I see quite a lot of this combination too where I live..
I wonder if they would want a strong willed woman or rather have simpering submissive one?
Does seem like men in general want those who fit the cookie-cutter what the world says a woman should look like, the rest of us are passed over before they give us a chance to know us...
BUT... cannot judge a few bad apples for the whole barrel...I had to realize that after a bad divorce, can't blame all men for the ones that have hurt you. Like I said I think we have burned so many times we become to fall into the stereotypes due to fear of being burned again? /shrug
"I know a few multi-millionaires myself, most have degrees. Only one I know of did not complete his grade 10. He's a dam*ned hard worker and very smart, constantly learning...it is that combination that helped him to build a very lucrative business throughout several southern US states. I don't know how anyone stupid could make a million! I would think people would constantly be walking all over them and taking advantage of them".
True but sometimes "stupid people" have the advantage of not thinking things through and so not seeing any pitfalls. So they do firefight problems as they arise and make themselves a good living.
As to education and being stupid, I have often thought about this, I am not stupid by any means, but if I was stuck on a lonely road and my car had broken down I would not know where to begin to fix it. So would that make me stupid? A mechanic could come along his/her car break down and they could fix it and be on their way home, but they might not have a degree. So in such a situation who is the stupid one?

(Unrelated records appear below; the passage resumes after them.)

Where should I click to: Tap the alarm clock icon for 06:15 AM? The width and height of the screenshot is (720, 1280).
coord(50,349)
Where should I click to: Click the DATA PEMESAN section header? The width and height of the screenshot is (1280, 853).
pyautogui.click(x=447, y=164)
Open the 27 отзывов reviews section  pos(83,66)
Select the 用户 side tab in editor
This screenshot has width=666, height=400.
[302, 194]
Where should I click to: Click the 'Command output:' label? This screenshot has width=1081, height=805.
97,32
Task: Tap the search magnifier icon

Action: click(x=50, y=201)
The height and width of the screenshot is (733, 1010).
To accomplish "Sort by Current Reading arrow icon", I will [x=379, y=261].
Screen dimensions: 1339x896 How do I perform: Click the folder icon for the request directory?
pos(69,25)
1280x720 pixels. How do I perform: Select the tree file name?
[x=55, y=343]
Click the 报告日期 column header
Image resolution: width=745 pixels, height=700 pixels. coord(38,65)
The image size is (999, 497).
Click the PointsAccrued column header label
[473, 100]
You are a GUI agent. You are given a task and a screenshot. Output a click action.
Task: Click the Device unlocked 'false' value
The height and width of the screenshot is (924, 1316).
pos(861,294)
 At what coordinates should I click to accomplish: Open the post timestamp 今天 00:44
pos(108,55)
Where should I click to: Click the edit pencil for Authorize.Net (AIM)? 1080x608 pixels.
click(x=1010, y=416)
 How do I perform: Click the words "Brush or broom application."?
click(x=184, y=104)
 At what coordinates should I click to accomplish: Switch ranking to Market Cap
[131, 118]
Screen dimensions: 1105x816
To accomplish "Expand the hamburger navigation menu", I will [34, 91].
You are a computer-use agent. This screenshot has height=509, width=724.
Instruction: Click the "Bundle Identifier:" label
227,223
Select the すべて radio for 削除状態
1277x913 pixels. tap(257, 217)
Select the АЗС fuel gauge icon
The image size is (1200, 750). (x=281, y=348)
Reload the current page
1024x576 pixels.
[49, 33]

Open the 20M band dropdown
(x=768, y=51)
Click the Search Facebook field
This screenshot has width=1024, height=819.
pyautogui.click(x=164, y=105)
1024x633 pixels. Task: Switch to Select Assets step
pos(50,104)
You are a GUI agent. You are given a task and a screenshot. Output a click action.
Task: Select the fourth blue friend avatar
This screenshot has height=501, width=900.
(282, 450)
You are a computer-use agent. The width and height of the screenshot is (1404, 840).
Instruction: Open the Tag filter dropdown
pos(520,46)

I think stupidity is not what you know or don't know, or are capable of, more what you are willing to learn or not learn.
"katiegrl's case is similar. The guy probably was about to make a job or business offer or perhaps a move on her, but, when he realized he talks to a person who cannot be bought or sold, an artist, then he let his tail down like a doggie and walked away".
Is it that they aren't up to the challenge, or don't want to take on somebody who has their own ideas? Perhaps they really do want the "dumb trophy girlfriend or wife".